AIM OF THE EXERCISE
Copy every one of the items below word for word, omitting the pictures.

** START RECORD SET **

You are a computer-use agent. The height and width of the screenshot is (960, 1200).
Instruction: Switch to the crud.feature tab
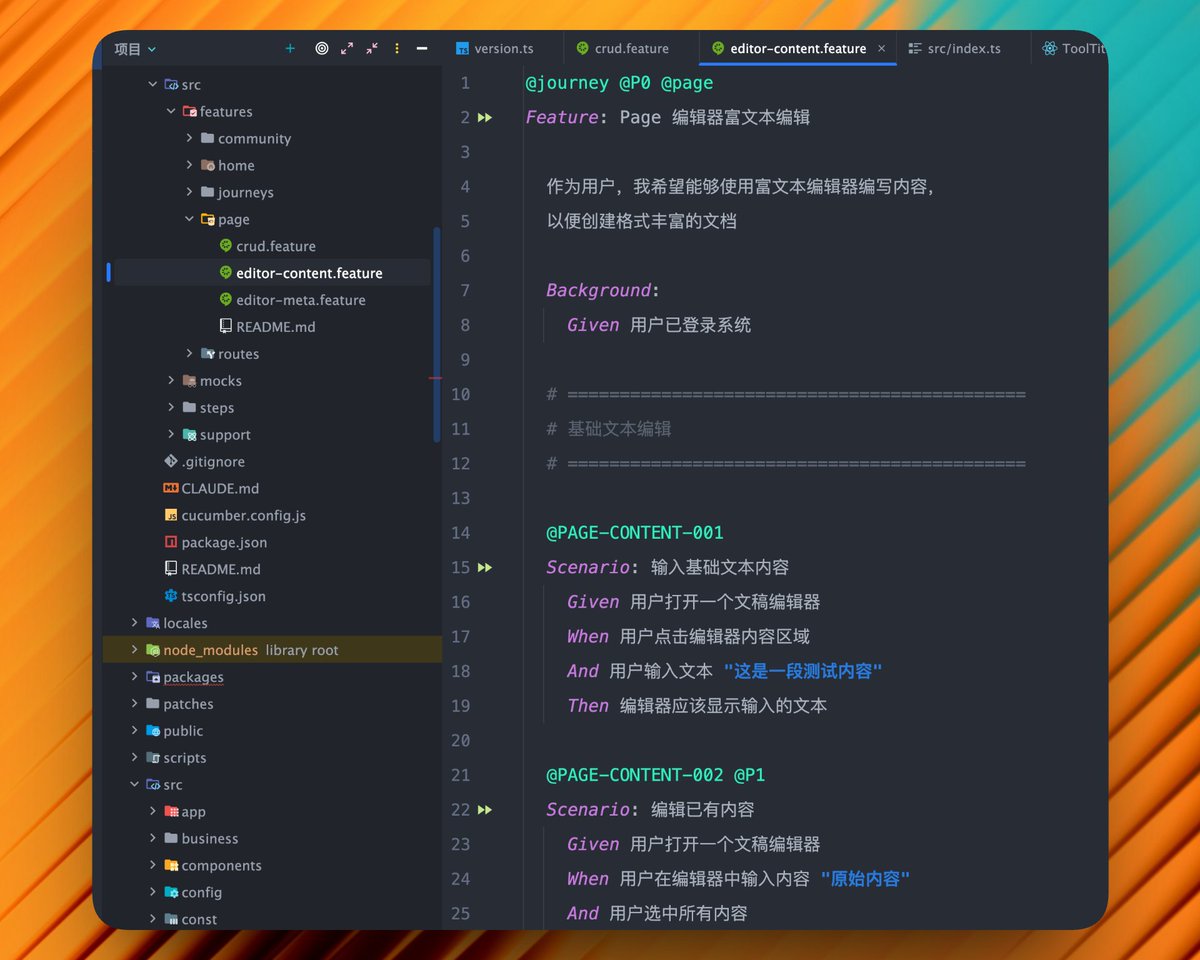tap(630, 47)
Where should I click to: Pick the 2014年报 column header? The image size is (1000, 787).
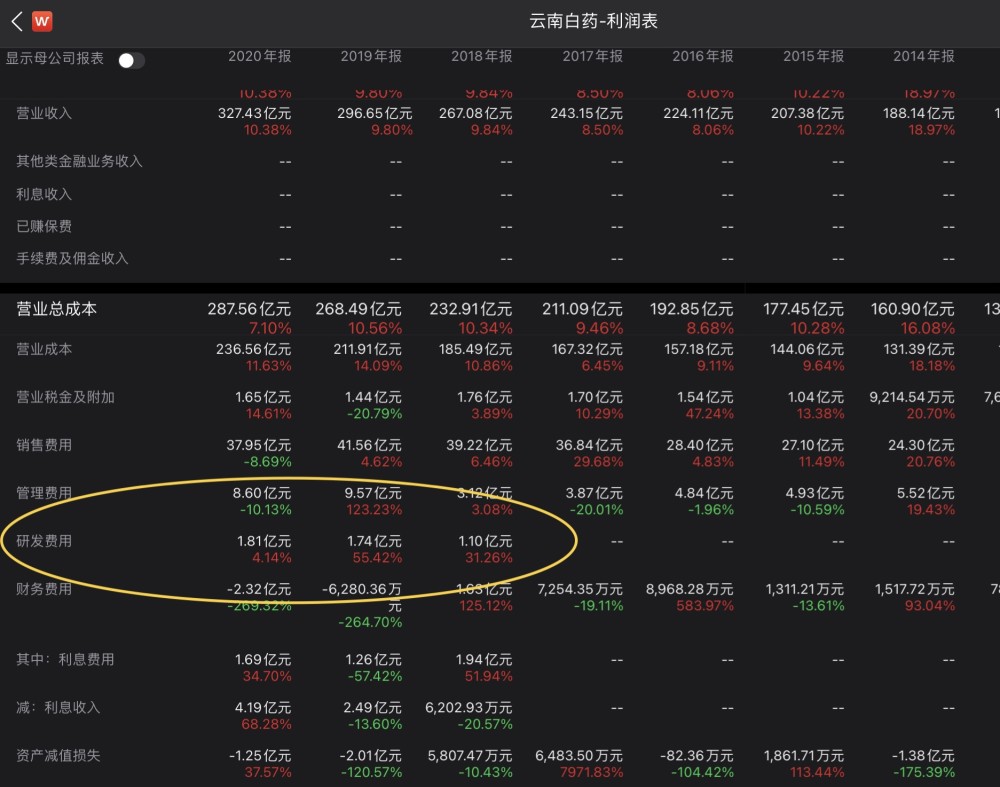[924, 57]
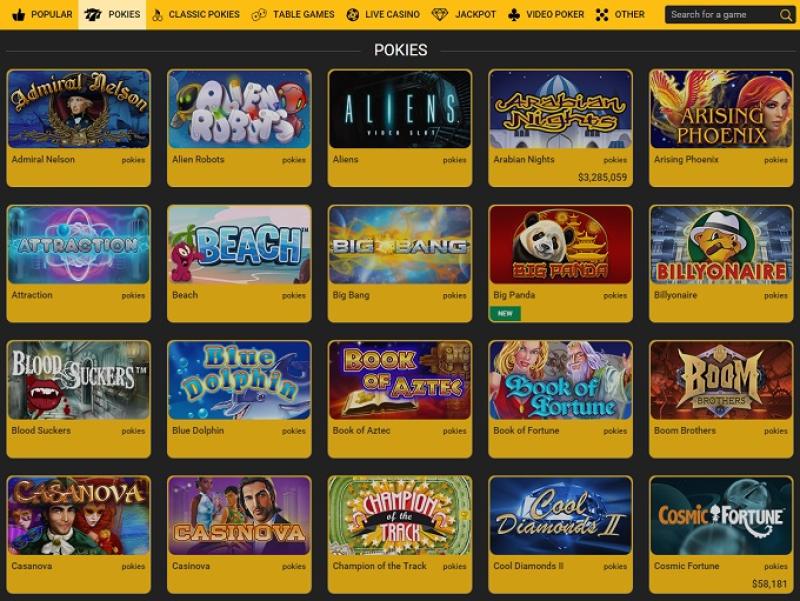The height and width of the screenshot is (601, 800).
Task: Click the Other category dots icon
Action: coord(602,15)
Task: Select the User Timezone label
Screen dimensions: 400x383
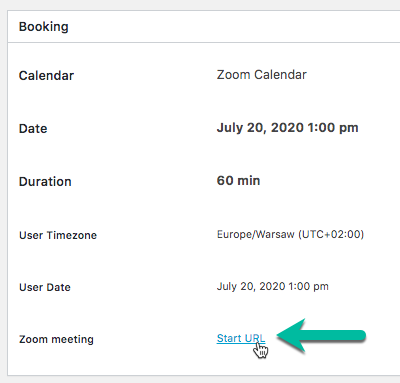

** END RECORD SET **

ANSWER BELOW
You are a computer-use agent. The height and width of the screenshot is (960, 1200).
Instruction: Switch to the crud.feature tab
tap(630, 47)
Where should I click to: Pick the 2014年报 column header? The image size is (1000, 787).
[924, 57]
The height and width of the screenshot is (601, 800).
Task: Click the Other category dots icon
Action: coord(602,15)
Task: Select the User Timezone label
Screen dimensions: 400x383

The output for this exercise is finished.